Tiempo diegético que se bifurca en caminos que a su vez se bifurcan en sus propias intimidades paralelas, en el agua vaporosa que cae lento muy lento sobre los cuerpos de los amantes, del marido y la esposa que se devoran ajenos a la desgracia monstruosa de la muerte inevitable en un tiempo diferente y distante, segundos autónomos al de Ella, la mujer que grita en el cataclismo de su propio y aislado orgasmo. Tiempo viviseccionado en los ojos —ojos que no miran los minutos y las horas y los siglos— de Él, del hombre que se observa en el azulejo de la ducha de los cuerpos desnudos, cada cual a su propio ritmo irregular, polirritmia, polifonía, cada cual atento a sus transcursos ajenos y simultáneos.


Time lapse.


Tiempo elipsis tasajeado y vuelto a unir en la pedacería irregular de los símbolos que libran al relato de la vida de esos momentos muertos, de los intervalos de inacción que nos acompañan como rémoras de nada, huecos que se llenan con la médula de la tragedia o la maravilla de El Suceso en su esencia radical.

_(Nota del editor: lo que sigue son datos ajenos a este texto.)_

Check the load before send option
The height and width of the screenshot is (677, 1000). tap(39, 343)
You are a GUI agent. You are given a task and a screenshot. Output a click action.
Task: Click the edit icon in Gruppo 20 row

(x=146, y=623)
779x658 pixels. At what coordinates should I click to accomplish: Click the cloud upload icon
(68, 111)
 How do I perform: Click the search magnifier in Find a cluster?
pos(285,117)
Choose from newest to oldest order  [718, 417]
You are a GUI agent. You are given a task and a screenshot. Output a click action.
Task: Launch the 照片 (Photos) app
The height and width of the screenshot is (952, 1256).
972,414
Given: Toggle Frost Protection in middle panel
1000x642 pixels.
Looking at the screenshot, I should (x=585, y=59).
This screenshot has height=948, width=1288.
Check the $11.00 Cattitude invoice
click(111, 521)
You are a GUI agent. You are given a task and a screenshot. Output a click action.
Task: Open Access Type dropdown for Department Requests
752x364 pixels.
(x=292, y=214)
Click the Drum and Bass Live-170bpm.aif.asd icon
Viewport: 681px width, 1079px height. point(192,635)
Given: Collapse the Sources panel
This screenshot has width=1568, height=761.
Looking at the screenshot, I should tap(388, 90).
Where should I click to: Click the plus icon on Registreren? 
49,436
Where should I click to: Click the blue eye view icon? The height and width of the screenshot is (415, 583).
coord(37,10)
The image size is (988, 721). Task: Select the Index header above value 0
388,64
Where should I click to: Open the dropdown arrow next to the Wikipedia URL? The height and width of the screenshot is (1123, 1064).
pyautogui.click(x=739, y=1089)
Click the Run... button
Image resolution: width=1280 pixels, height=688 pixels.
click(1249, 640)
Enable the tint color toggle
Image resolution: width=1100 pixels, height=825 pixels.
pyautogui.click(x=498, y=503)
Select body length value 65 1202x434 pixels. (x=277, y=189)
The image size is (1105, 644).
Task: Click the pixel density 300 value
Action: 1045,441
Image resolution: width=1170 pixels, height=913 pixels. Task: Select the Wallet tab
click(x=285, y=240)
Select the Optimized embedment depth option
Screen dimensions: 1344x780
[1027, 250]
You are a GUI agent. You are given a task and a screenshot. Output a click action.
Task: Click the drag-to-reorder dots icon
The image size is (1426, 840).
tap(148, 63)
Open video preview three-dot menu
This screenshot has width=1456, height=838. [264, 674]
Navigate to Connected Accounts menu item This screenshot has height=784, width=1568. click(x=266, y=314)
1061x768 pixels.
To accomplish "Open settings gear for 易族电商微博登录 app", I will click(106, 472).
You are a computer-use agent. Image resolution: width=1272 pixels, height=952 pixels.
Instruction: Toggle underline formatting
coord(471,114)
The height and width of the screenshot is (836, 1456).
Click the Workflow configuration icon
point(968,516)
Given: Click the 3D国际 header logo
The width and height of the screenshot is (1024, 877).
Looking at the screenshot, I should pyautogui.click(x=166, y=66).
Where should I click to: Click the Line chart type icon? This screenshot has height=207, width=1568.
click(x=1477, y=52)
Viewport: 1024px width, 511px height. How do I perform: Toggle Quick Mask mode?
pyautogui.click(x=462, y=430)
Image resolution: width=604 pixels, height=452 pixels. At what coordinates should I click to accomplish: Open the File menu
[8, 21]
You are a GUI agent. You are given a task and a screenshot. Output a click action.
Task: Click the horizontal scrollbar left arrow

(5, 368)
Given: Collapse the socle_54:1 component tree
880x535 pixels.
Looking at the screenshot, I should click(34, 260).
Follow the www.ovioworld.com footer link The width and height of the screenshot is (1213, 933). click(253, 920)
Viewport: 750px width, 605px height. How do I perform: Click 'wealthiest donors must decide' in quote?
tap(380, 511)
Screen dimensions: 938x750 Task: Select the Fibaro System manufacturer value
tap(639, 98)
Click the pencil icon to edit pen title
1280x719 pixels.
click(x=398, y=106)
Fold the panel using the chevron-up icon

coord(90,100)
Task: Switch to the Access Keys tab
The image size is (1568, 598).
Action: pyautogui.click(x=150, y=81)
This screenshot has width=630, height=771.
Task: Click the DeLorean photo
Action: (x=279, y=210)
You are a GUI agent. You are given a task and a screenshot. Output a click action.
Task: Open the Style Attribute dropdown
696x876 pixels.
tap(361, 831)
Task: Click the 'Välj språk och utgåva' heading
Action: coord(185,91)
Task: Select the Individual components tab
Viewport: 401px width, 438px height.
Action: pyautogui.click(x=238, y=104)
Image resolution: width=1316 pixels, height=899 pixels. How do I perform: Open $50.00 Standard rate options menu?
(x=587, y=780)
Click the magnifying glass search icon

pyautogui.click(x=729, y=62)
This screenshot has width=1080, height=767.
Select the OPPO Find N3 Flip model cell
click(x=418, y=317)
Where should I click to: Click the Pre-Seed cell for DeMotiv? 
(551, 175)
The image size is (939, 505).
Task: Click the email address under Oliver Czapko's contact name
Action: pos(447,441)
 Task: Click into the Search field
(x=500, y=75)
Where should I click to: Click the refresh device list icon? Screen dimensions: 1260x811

De pronto nada ocurre, todo es repetición vacua y el tiempo se elonga con una perversidad que es más bien la acumulación de una fuerza cinética que tarde o temprano reventará a toda furia. Y un segundo se vuelve eterno, y todo, todo ocurre en esa cápsula instantánea: los vectores de la desgracia y el milagro confluyen, y la liga suelta el chicotazo, y ya nada detiene los acontecimientos y todo ocurre, y el relato de los acontecimientos hace que un siglo, que la Historia de la Humanidad se comprima en un segundo. Tiempo real, tiempo diegético, tiempo elipsis.


En su monstruosa y alucinate película, Anticristo, Lars Von Trier vuelve el devenir de El Invencible, de El Incurable, una batalla tensa entre lo inminente y lo irreversible, de lo que está apunto de ser —en un avance del tiempo lleno de veladuras y revelaciones— versus lo que estuvo anclado en el secreto de una mirada corrompida en un viaje de maldad inexorable. El Ser y el Estar se congestionan en un sólo verbo multitonal: to be. El pasado se vuelve presente y el futuro transverbera en un éxtasis que regresa al pasado sin haber sucedido. La memoria y el presagio son los relojes rotos del ser humano, y ese tiempo enloquecido sin Edén es el Anticristo.


Anticristo (Dinamarca, Alemania, Francia, 2009.) Dir. Lars Von Trier. Con Willem Dafoe y Charlotte Gainsbourg.